Durer: portrait of his father aged 70.
National Gallery


Holbein: Erasmus
National Gallery

Velazquez: Pope Innocent X
Galleria Doria Pamphilj, Rome
Giovani Bellini: Doge Loredan
National Gallery

Sorry, not very politically correct I suppose - no female portraits, not even the Mona Lisa, no modern artists, three from the National Gallery.
  So what makes a great portrait? I suppose the conventional answer is that it offers a psychological insight into the sitter.  Another, perhaps more cynical view, is that it presents the sitter to the world as that sitter would like to be seen - warts and all, maybe. 
  To my mind, the Velasquez and the Bellini are perhaps the most interesting.  From what one reads, Velasquez's portrait of Innocent X was spot on:  suspicious, guarded, severe - described in his own age as 'having the expression of a cunning lawyer'. Even Innocent himself admitted ruefully that Velasquez had got it right - 'troppo vero', (too true). 
  But what about the Bellini, my number one?
  Bellini's genius was to totally contradict the notion of the necessity for psychological insight. Doges were not meant to have too much individual psychology - that wasn't was the job was about. They represented the Republic of Venice, and Bellini's triumph is to present the Doge of the Serenissima with such absolute - and serene - detachment. 

Comments:

My wife has picked a favourite of her own from the National Gallery, Drouais Madame de Pompadour at her Tambour Frame, which certainly helps with the gender balance.
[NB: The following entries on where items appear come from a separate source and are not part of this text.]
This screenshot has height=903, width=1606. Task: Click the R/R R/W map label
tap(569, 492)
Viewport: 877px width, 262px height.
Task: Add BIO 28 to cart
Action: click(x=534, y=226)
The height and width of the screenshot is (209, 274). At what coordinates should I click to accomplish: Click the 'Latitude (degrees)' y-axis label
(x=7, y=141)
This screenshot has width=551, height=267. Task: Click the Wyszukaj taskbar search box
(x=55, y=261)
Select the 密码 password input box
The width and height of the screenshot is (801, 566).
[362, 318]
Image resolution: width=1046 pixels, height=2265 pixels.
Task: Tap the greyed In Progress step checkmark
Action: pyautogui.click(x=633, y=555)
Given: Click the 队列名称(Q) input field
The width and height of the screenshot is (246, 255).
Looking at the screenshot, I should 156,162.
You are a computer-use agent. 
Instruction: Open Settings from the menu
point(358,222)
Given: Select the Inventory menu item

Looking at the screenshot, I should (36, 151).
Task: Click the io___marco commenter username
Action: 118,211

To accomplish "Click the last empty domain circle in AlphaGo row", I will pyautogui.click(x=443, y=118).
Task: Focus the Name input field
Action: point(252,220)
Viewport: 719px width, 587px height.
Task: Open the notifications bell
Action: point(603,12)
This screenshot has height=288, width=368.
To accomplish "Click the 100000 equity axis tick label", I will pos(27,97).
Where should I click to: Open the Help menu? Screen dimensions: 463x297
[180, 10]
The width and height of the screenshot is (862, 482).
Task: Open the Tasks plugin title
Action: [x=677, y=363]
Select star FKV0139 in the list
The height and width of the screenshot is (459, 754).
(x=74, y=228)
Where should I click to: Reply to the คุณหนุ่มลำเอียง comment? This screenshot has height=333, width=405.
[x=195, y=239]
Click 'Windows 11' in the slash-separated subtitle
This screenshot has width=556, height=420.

A brilliant example of spin through portraiture; a great lady, and yet engaged in a humble and bourgeois pursuit. Oh really? In that dress? 

Frank DeStefano has some suggestions of his own - delighted, Frank, that you are a fan of Holbein! 

   I suppose my favorites are the Thomas More and Thomas Cromwell by Holbein in the Frick Museum in NYC. Perhaps it's subjective but it looks like the juxtaposition of good and evil. I think Frick must have thought so since he gave them pride of place in his living room with only El Greco's Jerome between them. I also like the suspected Giorgione self-portrait that I use on my Giorgione et al profile. I also like Leonardo's ladies, Ginerva de Benci and Cecilia Gallarini, both tough looking young Italian girls. 

My Comments . . .

Of course, Giorgione! Why didn't I think of him? Here are a couple more by him, though the Old Woman is an allegory rather than a portrait. The thuggish looking character comes from the Gallery in San Diego.